Unlike previous reviews, this article provides a comprehensive synthesis of recent findings from 2020 to 2025, highlighting novel mechanistic insights, clinical correlations, and emerging controversies-particularly the dual role of irisin in blood pressure regulation and its translational relevance as a biomarker and therapeutic target.

Irisin was first found in the cells of skeletal muscle. It is expressed in almost all tissues and organs of eukaryotes [4]. Irisin is highly expressed in skeletal muscles and muscle-rich tissues (such as the pericardium and rectum), strongly expressed in the heart, and weakly expressed in the brain, kidney, liver, lung, and adipose tissue [5]. In addition, irisin is also expressed in gonad organs and the thyroid gland. Irisin can also be found in tissue and body fluids (such as plasma,cerebrospinal fluid, saliva, and milk) [6,7].

Literature included in this review was selected based on relevance to irisin’s role in cardiovascular disease, with a focus on peer-reviewed experimental and clinical studies published primarily between 2012 and 2025. Sources were identified through targeted searches in PubMed, Scopus, and Google Scholar using keywords such as ‘irisin’, ‘cardiovascular disease’, ‘atherosclerosis’, ‘heart failure’, ‘blood pressure’, and ‘myocardial remodeling’.

Irisin with cardiovascular disease

Coronary atherosclerosis

Coronary Atherosclerosis (CA) accounts for over 17.5 million annual deaths globally according to recent data, as it is one of the main causes of human death, and atherosclerosis is the basis for the pathogenesis of CVD. Atherosclerosis involves multifactorial pathophysiological processes, such as vascular inflammation, endothelial dysfunction, oxidative stress, vascular smooth muscle cell activation, lipid infiltration, thrombosis, etc. [8]. Some studies have demonstrated that irisin is associated with coronary atherosclerosis and ACS. Higher serum irisin levels are associated with a lower burden of coronary atherosclerosis [5]. Moreover, the concentration of irisin in serum is related to atherosclerosis and acute myocardial infarction [9]. In an evaluation of Left Main Coronary Artery (LMCA) lesions via Intravascular Ultrasound (IVUS), serum irisin levels were found to be negatively associated with plaque lipid volume [10]. Compared with unstable coronary heart disease patients, patients with stable coronary heart disease have lower serum irisin levels [11].

Dyslipidemia: Dyslipidemia, a well-established metabolic risk factor and hallmark of atherosclerosis. Recent studies demonstrate that in addition to promoting white-to-brown adipose tissue conversion, administration of this hormone-like peptide in ApoE-deficient murine models limits intestinal cholesterol absorption while enhancing biliary cholesterol secretion and fecal excretion through upregulation of ABCG5/ABCG8 transporters and farnesoid X receptor activation [12]. Irisin reduces cholesterol, TC, glucose and FFA levels in obese mice via the cAMP/Protein Kinase A (PKA)/Hormone-sensitive Lipase (HSL)/perilipin pathway [13]. investigations reveal its lipid-lowering effects in obese mice involve cAMP/PKA/HSL/perilipin pathway-mediated reductions in total cholesterol, glucose, and free fatty acid levels. Furthermore, AMPK pathway activation with concurrent suppression of SREBP2 signaling has been shown to regulate hepatic and plasma cholesterol homeostasis [14]. Irisin significantly reduces atherosclerosis in apolipoprotein E-deficient mice by suppressing ox-LDL-induced cell inflammation and apoptosis [15]. While these findings underscore potential therapeutic applications in lipid metabolism disorders, the precise molecular interplay between cellular components, cytokine networks, and regulatory pathways remains to be fully elucidated.

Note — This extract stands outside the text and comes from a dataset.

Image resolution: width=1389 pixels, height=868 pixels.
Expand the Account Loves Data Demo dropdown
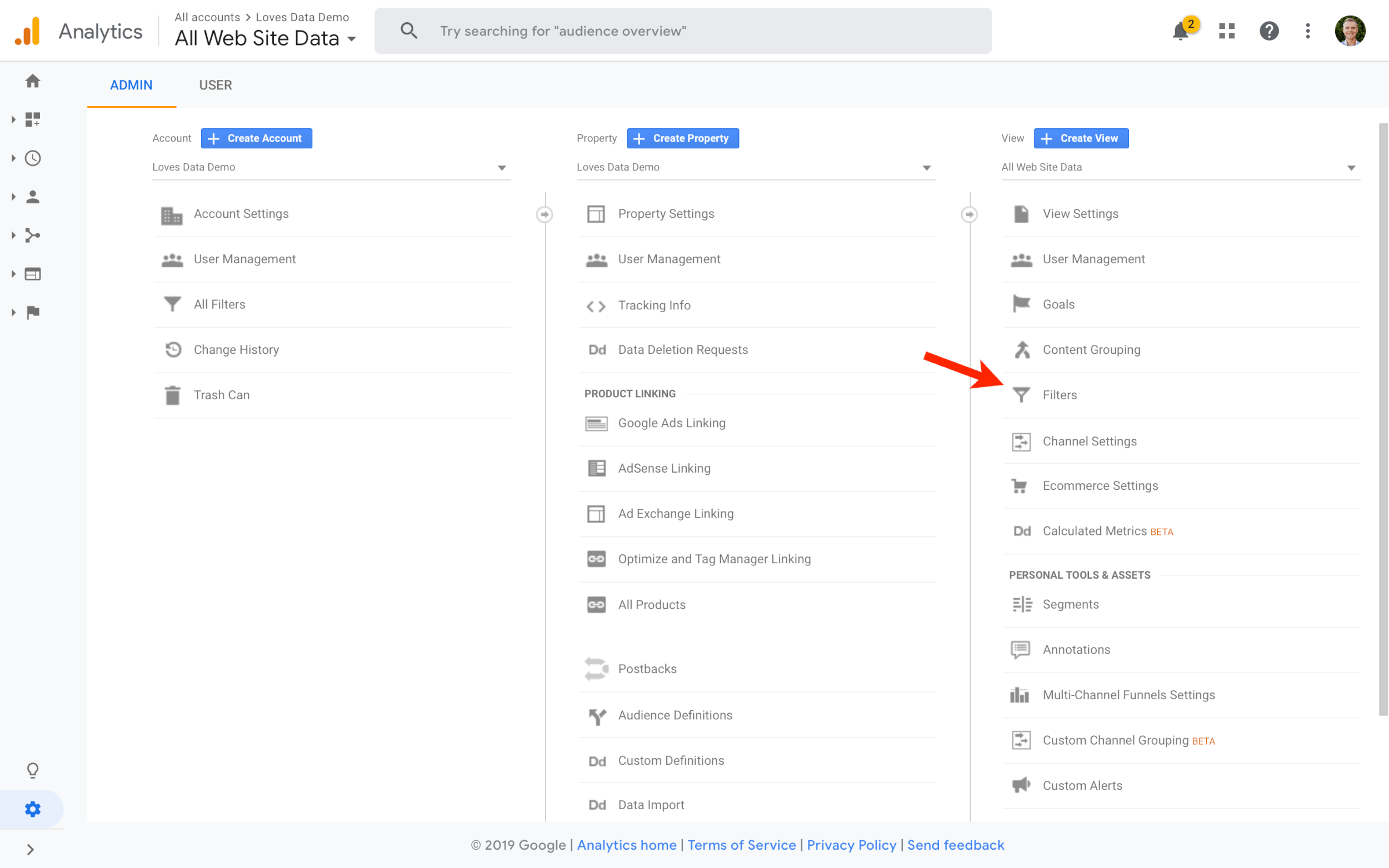point(331,168)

Vascular inflammatory response: Irisin is highly expressed in the myocardium, with studies revealing that myocardial injury triggers a sharp elevation in its serum levels, correlating with injury severity and pathological progression in conditions such as acute myocardial infarction [9,16]. This myokine participates in the pathological process of coronary atherosclerosis through the inflammatory response and oxidative stress. Multiple inflammatory mediators (e.g., IL-6, TNF-α) and immune cell populations, including T lymphocytes and macrophages, contribute to vascular inflammatory responses. When this protein is applied in an apolipoprotein E-deficient diabetic mouse model, the mRNA expression levels of T lymphocytes, macrophages and inflammatory cells infiltrating the aortic plaques of mice are significantly reduced [17]. Further investigations demonstrate its efficacy in attenuating aortic atherosclerosis severity in hypercholesterolemic ApoE-deficient mice and suppressing carotid neointima formation following partial ligation, effects attributed to diminished vascular inflammation and apoptotic activity. Moreover, in a cell culture model, Irisin has been shown to inhibit the expression of inflammatory genes by downregulating the Reactive Oxygen Species (ROS)/p38 MAPK/NF-κB signaling pathway and to inhibit apoptosis by upregulating Bcl-2 and downregulating Bax and caspase-3 expression [15]. Notably, the molecule inhibits high glucose-induced apoptosis of HUVECs by increasing the expression of antioxidant enzymes, and these antioxidative stress effects are thought to be related to the activation of the phosphorylation of AMPK, Akt and eNOS [17].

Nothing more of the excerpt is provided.